§ **Selected extract**:

Perpetual Motion: U-Tube Water Capacitor Experiment

In summary, the conversation discusses the possibility of creating a perpetual motion machine using a U-tube, pure water, and electrical properties. However, it is determined that this is not possible due to energy consumption and the inability of water to act as a good dielectric. Simplifications are suggested, but the main focus is on finding a simple reasoning for the original problem. Ultimately, it is concluded that the fun lies in demonstrating the equilibrium of the system without using the conservation of energy.
  • #1
celestra
18
0
There is a U-tube which contains pure water of about half of its volume. And let's put a capacitor around one surface of the water in the tube. If we apply a high dc voltage to the capacitor, the surface of the water in one side of the tube rises slightly because the permittivity of water is eighty times greater than that of air in the room temperature.

And here is the question. If we make small holes on both sides of the tube and connect the holes using a small tube so that the water can circulate through, then will the water really circulate? If we ignore the viscosity of the water and the friction with the tube, will it work perpetually?
 
Physics news on Phys.org
  • #2
Even if it does run continually it is not perpetual motion, you are driving with electricity. That is no different to putting electricity into an electric motor.
 
  • #3
But, the electricity doesn't have any load. It seems that it supplies no work, i.e., no energy at all.
 
  • #4
Same old basic premise. (No, the resolution is not in maintaining the charge.) You've changed the effective potential of the water, sure. But the effective potential is changed on both sides of the hole. If the water is forced to rise up to the hole, it won't be able to fall on the other side.
 
  • #5
I must admit that I've never seen this one before. Enthusiasm and wishful thinking know no bounds.
 
  • #6
It is the first time that I see a perpetuum mobile which uses electrical properties. I like it!

The part of water that is "sucked" by the condenser is at a pressure smaller than the atmospheric pressure. The line of hydrostatic pressure equal to the atmospheric pressure is at the level of the water in the other branch of the tube. Then, when you make a hole in this part of the tube, that is under atmospheric pressure, you must not ask if the water will pour out, but if the air is not going to bubble inside the tube.
I have not still worked out a simple reasoning to demonstrate that the air does not enter. A more complicate reasoning is that when you put some air to replace some of the water in the capacitor the electrical potential energy increases (the capacitance diminishes). Worded otherwise, to enter the air bubble, it must push out some water.
I'll continue to think about this to see if there is a more direct and simple reasoning.
 
  • #7
While a perfect capacitor would not consume power, there is no such thing in the real world.
In general dialectics consume power.
One that moves will use more.
 
  • #8
NoTime said:
While a perfect capacitor would not consume power, there is no such thing in the real world.
In general dialectics consume power.
One that moves will use more.
Yes, dialectics consume power, much more than dielectrics.

I think that you have not understood what is the fun with "perpetumm mobile".

It is not to say "it won't work". Of course we all know that it won't work. The fun is to demonstrate, without using the conservation of energy, that it is in equilibrium or, that once you have used the energy fournished for the initial state, you won't get any more.

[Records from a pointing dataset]

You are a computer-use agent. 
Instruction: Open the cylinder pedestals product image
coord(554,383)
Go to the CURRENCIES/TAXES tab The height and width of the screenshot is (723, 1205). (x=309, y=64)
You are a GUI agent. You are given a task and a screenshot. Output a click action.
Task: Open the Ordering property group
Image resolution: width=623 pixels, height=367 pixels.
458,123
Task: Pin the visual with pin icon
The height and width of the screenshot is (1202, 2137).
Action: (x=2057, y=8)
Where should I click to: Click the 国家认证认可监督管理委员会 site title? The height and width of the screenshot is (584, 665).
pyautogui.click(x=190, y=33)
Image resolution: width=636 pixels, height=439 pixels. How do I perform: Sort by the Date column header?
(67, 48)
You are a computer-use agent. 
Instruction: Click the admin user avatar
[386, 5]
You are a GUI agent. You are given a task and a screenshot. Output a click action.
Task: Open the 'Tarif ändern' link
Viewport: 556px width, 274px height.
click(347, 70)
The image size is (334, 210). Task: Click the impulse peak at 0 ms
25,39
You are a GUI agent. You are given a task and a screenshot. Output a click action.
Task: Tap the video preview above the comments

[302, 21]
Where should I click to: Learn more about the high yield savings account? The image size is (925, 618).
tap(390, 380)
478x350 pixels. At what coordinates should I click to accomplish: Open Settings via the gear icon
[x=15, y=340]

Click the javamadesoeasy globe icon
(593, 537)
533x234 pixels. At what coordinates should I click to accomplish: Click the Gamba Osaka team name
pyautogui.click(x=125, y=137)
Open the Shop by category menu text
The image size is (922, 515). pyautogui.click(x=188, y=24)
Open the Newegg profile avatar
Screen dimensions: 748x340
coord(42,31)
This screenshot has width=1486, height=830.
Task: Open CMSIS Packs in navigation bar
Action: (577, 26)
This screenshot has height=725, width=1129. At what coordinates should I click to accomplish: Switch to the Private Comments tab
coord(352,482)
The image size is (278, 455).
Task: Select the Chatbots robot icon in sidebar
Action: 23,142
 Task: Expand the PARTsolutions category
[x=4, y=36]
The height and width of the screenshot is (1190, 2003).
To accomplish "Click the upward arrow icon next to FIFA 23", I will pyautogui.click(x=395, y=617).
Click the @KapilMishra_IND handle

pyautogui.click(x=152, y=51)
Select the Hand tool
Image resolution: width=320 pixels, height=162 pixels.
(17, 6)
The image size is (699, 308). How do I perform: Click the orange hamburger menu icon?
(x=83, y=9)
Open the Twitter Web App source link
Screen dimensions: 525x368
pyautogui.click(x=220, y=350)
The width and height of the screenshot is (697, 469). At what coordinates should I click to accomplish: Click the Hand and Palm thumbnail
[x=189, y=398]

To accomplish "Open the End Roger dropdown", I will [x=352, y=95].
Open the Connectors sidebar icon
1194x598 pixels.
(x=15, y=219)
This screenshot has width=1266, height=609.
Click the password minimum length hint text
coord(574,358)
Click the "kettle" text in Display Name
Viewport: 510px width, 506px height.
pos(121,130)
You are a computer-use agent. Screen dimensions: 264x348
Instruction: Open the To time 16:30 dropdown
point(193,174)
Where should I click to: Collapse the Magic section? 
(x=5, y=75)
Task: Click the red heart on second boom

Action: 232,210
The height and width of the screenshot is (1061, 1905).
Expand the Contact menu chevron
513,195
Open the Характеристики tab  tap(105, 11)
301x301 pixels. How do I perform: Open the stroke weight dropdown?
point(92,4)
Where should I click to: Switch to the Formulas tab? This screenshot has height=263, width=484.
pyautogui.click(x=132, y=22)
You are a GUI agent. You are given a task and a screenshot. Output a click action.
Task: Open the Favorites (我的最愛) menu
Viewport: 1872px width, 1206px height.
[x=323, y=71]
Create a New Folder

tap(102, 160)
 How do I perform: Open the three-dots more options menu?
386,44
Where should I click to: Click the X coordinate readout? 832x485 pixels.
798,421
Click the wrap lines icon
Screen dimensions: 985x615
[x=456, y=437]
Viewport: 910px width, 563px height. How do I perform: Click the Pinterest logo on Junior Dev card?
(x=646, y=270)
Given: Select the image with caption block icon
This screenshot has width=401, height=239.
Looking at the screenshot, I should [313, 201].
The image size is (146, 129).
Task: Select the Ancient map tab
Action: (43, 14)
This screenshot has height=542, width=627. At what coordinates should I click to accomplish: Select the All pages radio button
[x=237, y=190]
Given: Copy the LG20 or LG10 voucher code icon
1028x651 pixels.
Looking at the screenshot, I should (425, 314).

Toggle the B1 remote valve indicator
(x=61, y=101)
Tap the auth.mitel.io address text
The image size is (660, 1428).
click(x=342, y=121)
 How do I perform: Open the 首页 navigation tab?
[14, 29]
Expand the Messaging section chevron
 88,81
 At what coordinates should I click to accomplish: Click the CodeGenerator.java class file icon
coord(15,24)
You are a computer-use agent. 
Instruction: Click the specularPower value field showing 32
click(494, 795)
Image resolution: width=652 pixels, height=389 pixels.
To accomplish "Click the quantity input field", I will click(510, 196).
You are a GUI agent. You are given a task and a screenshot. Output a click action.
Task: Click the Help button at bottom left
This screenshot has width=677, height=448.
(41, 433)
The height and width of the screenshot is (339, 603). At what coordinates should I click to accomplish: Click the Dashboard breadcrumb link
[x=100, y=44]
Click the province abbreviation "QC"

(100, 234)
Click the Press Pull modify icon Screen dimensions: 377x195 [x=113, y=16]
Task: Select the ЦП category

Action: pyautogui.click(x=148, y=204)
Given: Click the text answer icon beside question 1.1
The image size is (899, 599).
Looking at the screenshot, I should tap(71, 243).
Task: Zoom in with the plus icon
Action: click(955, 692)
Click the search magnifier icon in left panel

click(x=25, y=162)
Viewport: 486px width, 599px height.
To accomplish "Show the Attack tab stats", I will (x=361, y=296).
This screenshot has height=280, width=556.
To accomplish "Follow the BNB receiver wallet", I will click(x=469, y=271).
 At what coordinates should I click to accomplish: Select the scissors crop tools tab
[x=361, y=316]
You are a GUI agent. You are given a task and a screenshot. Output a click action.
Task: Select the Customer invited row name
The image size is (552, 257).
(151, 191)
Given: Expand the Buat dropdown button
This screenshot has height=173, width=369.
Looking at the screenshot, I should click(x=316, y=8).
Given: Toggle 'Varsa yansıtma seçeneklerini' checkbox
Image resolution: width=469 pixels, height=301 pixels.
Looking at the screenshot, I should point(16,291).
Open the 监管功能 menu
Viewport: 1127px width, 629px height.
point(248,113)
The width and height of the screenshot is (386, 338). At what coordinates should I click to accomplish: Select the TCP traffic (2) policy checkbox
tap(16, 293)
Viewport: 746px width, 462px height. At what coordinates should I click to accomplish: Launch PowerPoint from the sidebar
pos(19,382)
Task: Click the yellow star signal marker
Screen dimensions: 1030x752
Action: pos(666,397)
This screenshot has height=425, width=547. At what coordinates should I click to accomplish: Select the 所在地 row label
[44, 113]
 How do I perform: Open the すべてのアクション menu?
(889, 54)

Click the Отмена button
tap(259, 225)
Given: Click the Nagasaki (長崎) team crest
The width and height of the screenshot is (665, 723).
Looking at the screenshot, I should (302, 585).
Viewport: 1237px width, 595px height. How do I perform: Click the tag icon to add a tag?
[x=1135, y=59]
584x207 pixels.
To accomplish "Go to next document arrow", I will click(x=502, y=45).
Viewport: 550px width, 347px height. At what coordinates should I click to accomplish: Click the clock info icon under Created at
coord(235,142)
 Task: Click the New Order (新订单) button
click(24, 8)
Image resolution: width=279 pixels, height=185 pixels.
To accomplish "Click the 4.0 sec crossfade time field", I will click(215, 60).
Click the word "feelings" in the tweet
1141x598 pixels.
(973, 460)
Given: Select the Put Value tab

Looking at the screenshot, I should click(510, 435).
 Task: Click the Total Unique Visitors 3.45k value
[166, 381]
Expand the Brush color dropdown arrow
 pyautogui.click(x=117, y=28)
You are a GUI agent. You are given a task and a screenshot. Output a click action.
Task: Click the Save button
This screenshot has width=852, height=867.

§ **Given problem**: In the U-tube water capacitor thread, how much greater than air's permittivity is water's permittivity at room temperature?

§ **Finished task**: Eighty times greater.